───── SELECTED PASSAGE ─────

Centre-left and Green parliamentarians criticised shortcomings in the agreement, namely that it did not include the most recent obligations in the area of workers’ protection, the environment and corporate responsibility. The majority, fearing that a renegotiation of the text would take another two or three years and send a bad signal to Tunis, argued that the rapid conclusion of the agreement would contribute to the establishment of stable social and economic structures in Tunisia and accommodate the demands of Swiss investors in the country.
The subject was also at the centre of a debate organised on March 28 by the group of Swiss NGOs Alliance Sud at the World Social Forum in Tunis. The organisation called on parliament to revisit the agreement with Tunisia. Alliance Sud considers such agreement, which confer rights on investors and obligations on the partner country, as a “a legacy of the colonial era”.

───── THE DATA ─────

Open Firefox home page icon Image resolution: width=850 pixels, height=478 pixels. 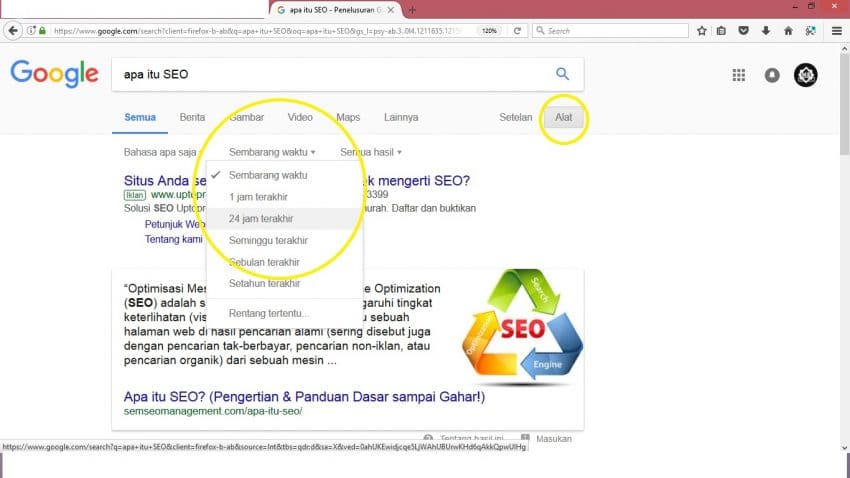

─────

* _WHAT TO WORK ON_
[a] Quote everything in the text on the Switzerland-Tunisia agreement from "Centre-left and Green" down to "in the country.".
[b] According to the text on the Switzerland-Tunisia agreement, on what date did Alliance Sud hold its debate at the World Social Forum in Tunis?

* _WRITTEN ANSWERS_
[a]
Centre-left and Green parliamentarians criticised shortcomings in the agreement, namely that it did not include the most recent obligations in the area of workers’ protection, the environment and corporate responsibility. The majority, fearing that a renegotiation of the text would take another two or three years and send a bad signal to Tunis, argued that the rapid conclusion of the agreement would contribute to the establishment of stable social and economic structures in Tunisia and accommodate the demands of Swiss investors in the country.

[b] March 28